• MATERIAL PROVIDED:

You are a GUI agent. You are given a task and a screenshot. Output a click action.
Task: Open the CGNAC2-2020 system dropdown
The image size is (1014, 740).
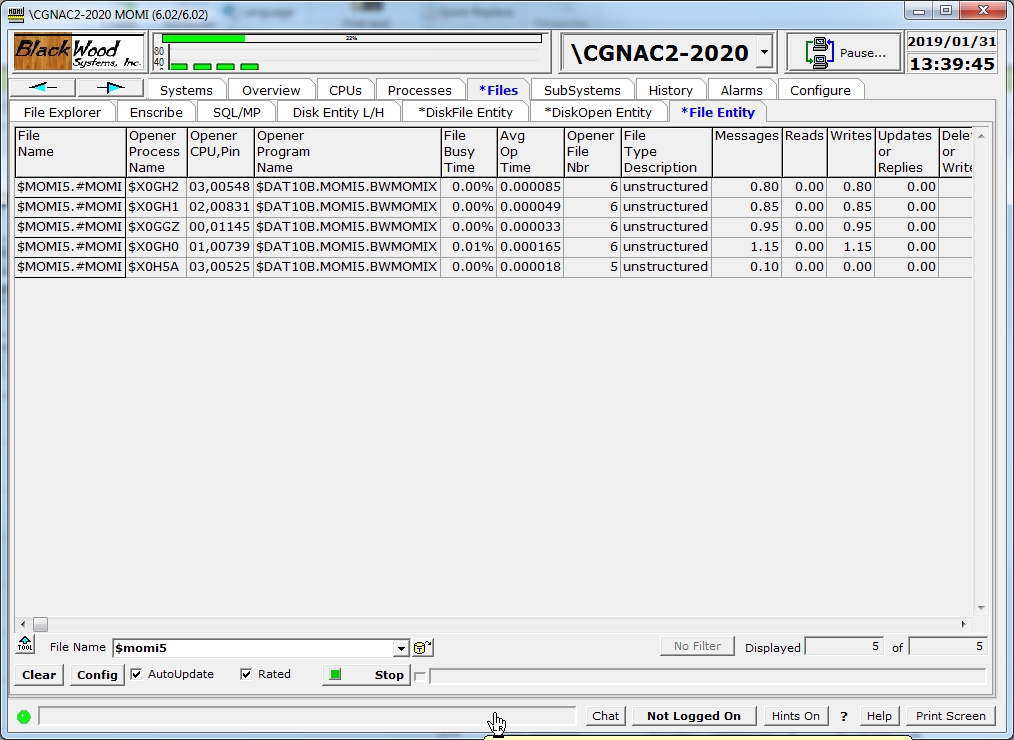coord(763,52)
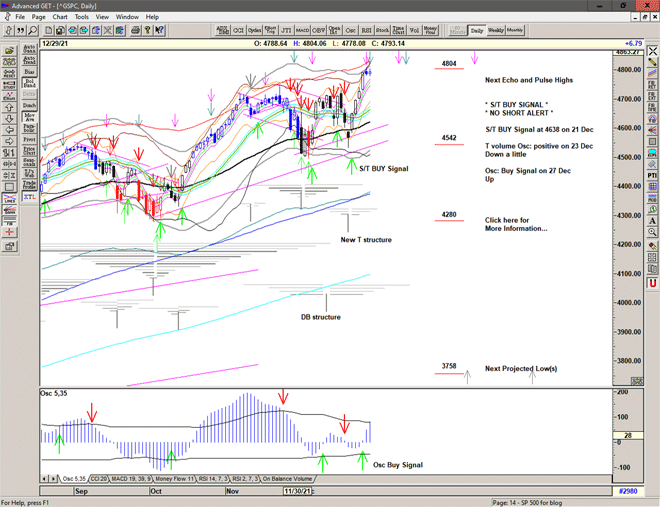Open the Chart menu
Screen dimensions: 660x507
60,17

• EXERCISE BRIEF:
Rewrite every item above, putting "menu" in place of "dropdown" and changing nothing else. Omit the pictures from your answer.

• TASK RESULT:
You are a GUI agent. You are given a task and a screenshot. Output a click action.
Task: Open the CGNAC2-2020 system menu
The image size is (1014, 740).
coord(763,52)
Open the Chart menu
Screen dimensions: 660x507
60,17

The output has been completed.